**Aufgabenstellung**
Schreiben Sie das gesamte folgende Material Zeile für Zeile ohne jede Änderung ab.

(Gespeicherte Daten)
++++++++++

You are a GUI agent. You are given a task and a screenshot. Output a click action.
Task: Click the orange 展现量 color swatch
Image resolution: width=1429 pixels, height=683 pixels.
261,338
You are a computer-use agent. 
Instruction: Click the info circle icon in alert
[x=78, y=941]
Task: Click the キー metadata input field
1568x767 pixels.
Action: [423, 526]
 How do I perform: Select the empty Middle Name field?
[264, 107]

++++++++++

**Schriftliche Antwort**
You are a GUI agent. You are given a task and a screenshot. Output a click action.
Task: Click the orange 展现量 color swatch
Image resolution: width=1429 pixels, height=683 pixels.
261,338
You are a computer-use agent. 
Instruction: Click the info circle icon in alert
[x=78, y=941]
Task: Click the キー metadata input field
1568x767 pixels.
Action: [423, 526]
 How do I perform: Select the empty Middle Name field?
[264, 107]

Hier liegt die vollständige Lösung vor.